> EXCERPTED DATA
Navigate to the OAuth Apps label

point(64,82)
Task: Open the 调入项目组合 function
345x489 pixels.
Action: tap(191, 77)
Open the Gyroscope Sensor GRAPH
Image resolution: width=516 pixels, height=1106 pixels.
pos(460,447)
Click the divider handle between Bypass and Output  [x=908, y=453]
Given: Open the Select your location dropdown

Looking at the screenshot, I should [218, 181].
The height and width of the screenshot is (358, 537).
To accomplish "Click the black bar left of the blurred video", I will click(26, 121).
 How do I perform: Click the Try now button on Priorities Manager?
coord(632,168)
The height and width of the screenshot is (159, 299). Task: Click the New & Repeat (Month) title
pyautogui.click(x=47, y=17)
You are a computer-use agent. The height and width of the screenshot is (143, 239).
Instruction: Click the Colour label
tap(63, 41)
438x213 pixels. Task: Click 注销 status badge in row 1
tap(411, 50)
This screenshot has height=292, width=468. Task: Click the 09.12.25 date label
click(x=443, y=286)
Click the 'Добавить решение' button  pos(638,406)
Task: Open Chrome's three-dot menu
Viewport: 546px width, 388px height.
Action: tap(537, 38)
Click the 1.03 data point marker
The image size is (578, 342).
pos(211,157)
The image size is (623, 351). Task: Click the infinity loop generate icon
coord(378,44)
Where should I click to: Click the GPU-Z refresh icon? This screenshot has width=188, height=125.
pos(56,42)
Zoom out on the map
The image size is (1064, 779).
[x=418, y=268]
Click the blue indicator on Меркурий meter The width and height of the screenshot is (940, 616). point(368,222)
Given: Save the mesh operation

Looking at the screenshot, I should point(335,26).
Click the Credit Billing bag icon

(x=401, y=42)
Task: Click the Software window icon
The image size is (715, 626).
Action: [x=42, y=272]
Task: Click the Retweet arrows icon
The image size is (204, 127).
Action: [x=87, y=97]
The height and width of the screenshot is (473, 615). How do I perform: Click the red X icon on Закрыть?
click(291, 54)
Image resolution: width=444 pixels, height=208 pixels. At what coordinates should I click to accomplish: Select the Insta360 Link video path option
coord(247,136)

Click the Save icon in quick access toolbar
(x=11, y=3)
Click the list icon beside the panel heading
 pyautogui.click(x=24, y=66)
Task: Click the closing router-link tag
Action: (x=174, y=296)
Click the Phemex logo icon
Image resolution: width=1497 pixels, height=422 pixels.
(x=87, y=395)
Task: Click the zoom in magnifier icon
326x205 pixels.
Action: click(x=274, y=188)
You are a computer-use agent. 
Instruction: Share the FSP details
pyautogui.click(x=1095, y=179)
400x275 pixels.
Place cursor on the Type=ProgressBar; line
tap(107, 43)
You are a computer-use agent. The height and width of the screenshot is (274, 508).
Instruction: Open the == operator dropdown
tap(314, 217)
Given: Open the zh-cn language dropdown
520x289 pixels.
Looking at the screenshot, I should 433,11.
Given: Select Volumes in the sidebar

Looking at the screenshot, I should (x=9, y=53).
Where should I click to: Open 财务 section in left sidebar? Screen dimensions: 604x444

> PROBLEM DESCRIPTION
Return the records above in their entirety, exactly as they appear.

> RESULT OF THE TASK
Navigate to the OAuth Apps label

point(64,82)
Task: Open the 调入项目组合 function
345x489 pixels.
Action: tap(191, 77)
Open the Gyroscope Sensor GRAPH
Image resolution: width=516 pixels, height=1106 pixels.
pos(460,447)
Click the divider handle between Bypass and Output  [x=908, y=453]
Given: Open the Select your location dropdown

Looking at the screenshot, I should [218, 181].
The height and width of the screenshot is (358, 537).
To accomplish "Click the black bar left of the blurred video", I will click(26, 121).
 How do I perform: Click the Try now button on Priorities Manager?
coord(632,168)
The height and width of the screenshot is (159, 299). Task: Click the New & Repeat (Month) title
pyautogui.click(x=47, y=17)
You are a computer-use agent. The height and width of the screenshot is (143, 239).
Instruction: Click the Colour label
tap(63, 41)
438x213 pixels. Task: Click 注销 status badge in row 1
tap(411, 50)
This screenshot has height=292, width=468. Task: Click the 09.12.25 date label
click(x=443, y=286)
Click the 'Добавить решение' button  pos(638,406)
Task: Open Chrome's three-dot menu
Viewport: 546px width, 388px height.
Action: tap(537, 38)
Click the 1.03 data point marker
The image size is (578, 342).
pos(211,157)
The image size is (623, 351). Task: Click the infinity loop generate icon
coord(378,44)
Where should I click to: Click the GPU-Z refresh icon? This screenshot has width=188, height=125.
pos(56,42)
Zoom out on the map
The image size is (1064, 779).
[x=418, y=268]
Click the blue indicator on Меркурий meter The width and height of the screenshot is (940, 616). point(368,222)
Given: Save the mesh operation

Looking at the screenshot, I should point(335,26).
Click the Credit Billing bag icon

(x=401, y=42)
Task: Click the Software window icon
The image size is (715, 626).
Action: [x=42, y=272]
Task: Click the Retweet arrows icon
The image size is (204, 127).
Action: [x=87, y=97]
The height and width of the screenshot is (473, 615). How do I perform: Click the red X icon on Закрыть?
click(291, 54)
Image resolution: width=444 pixels, height=208 pixels. At what coordinates should I click to accomplish: Select the Insta360 Link video path option
coord(247,136)

Click the Save icon in quick access toolbar
(x=11, y=3)
Click the list icon beside the panel heading
 pyautogui.click(x=24, y=66)
Task: Click the closing router-link tag
Action: (x=174, y=296)
Click the Phemex logo icon
Image resolution: width=1497 pixels, height=422 pixels.
(x=87, y=395)
Task: Click the zoom in magnifier icon
326x205 pixels.
Action: click(x=274, y=188)
You are a computer-use agent. 
Instruction: Share the FSP details
pyautogui.click(x=1095, y=179)
400x275 pixels.
Place cursor on the Type=ProgressBar; line
tap(107, 43)
You are a computer-use agent. The height and width of the screenshot is (274, 508).
Instruction: Open the == operator dropdown
tap(314, 217)
Given: Open the zh-cn language dropdown
520x289 pixels.
Looking at the screenshot, I should 433,11.
Given: Select Volumes in the sidebar

Looking at the screenshot, I should (x=9, y=53).
Where should I click to: Open 财务 section in left sidebar? Screen dimensions: 604x444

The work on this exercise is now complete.